I don't know if I fully grasp your question; but I can confirm that slowness and velocity vectors are kind of weird things :-)
Let me describe a simple example (and not worry too much about the mathematical details). If in the figure above, if you point your wave not diagonally but just straight down, what happens? Well, $dx$ becomes infinitely large when the incidence angle becomes $i=0^\circ$, because there is no observable thing happening along the upper horizontal surface, the wave only moves down! At the same time, $dz$ becomes exactly equal to $ds$ when the incidence angle $i=0^\circ$. So, $dx=\infty$ while $dz= ds$, right? I have drawn that in the figure below, for a monochromatic (single-frequency) wave, such that for all the 3 cases, the length of the vector $\vec{p}$ is identical! I have added $c_x$ and $c_z$ as the apparent velocities.

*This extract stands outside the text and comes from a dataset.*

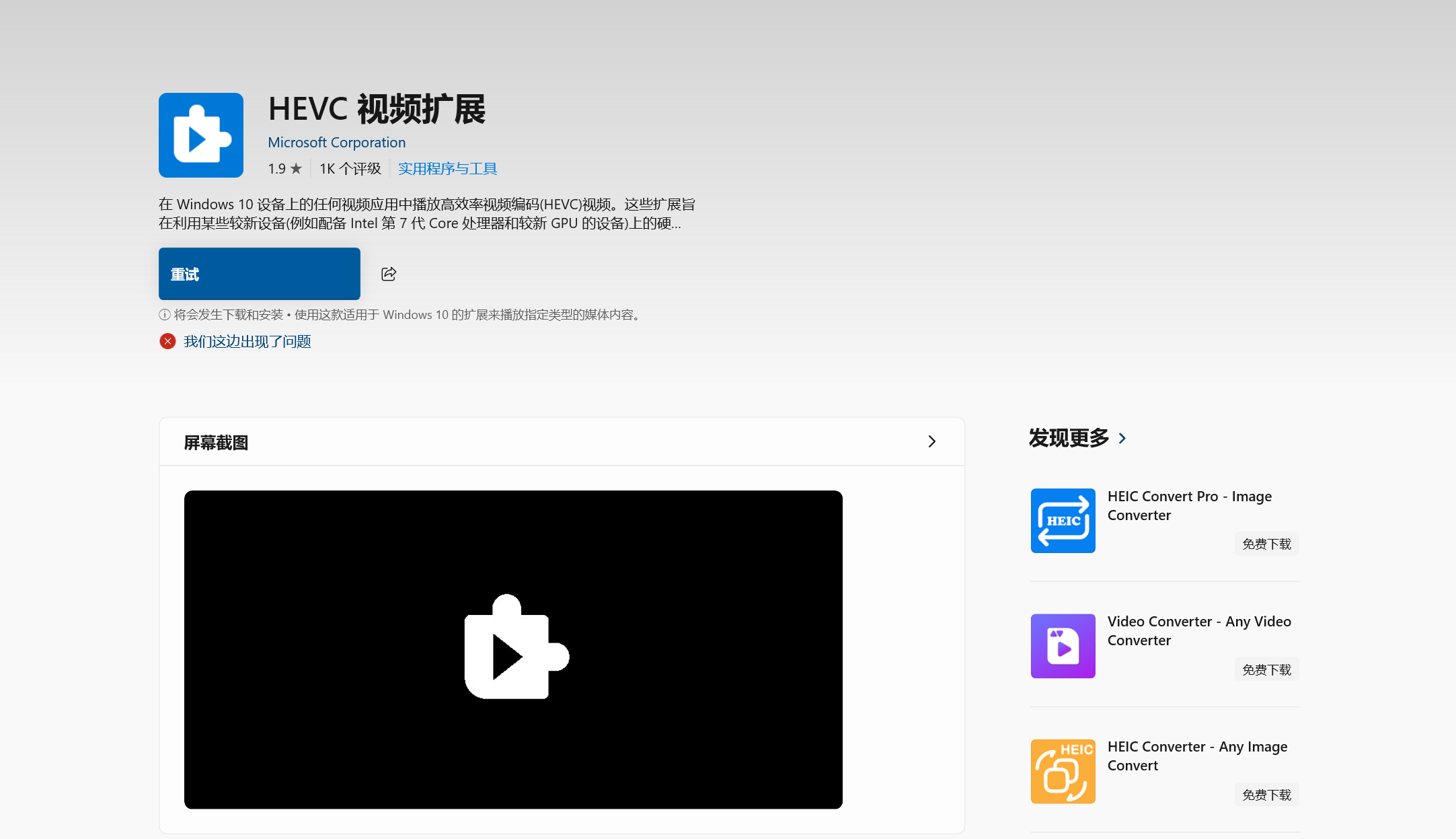Open Video Converter purple app icon
This screenshot has width=1456, height=839.
(1063, 646)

So for a wave moving straight down, the wave moves in 2D for a grand total distance of $ds$, it propagated 0 in the direction of $dx$, and $ds$ in the direction of $dz$. Now your research already suggests that either of the following relations should hold -- both basically expressions of the Pythagorean rule:
$$
dx^2 + dz^2 = ds^2, \tag{a}
$$
or
$$
\frac{1}{dx^2} + \frac{1}{dz^2} = \frac{1}{ds^2} \tag{b}
$$
If we use our extreme example $dx=\infty$ and $dz=ds$, then only equation b can hold (remember, $1/\infty=0$).
If we multiply every term in equation $b$ with $dt^2$, we get:
$$
\frac{dt^2}{dx^2} + \frac{dt^2}{dz^2} = \frac{dt^2}{ds^2}, \tag{b'}
$$
or realizing that $dx/dt=c_x$ and $dt/dx=1/c_x=p_x$ we get:
$$
p_x^2 + p_z^2 = p^2 = \frac{1}{c^2}, \tag{b"}
$$
With those details out of the way, we have seen the following: $p_x=0$ but $c_x=\infty$, and $p_z=1/c_z$ and $c_z=c$. So we have found that both $\{c_x,c_z\}\geq c$, i.e., both apparent velocities were greater than or equal to the original wave speed! On the other hand, $\{p_x,p_z\}\leq p$, i.e., the apparent slowness components were less than or equal to the original slowness.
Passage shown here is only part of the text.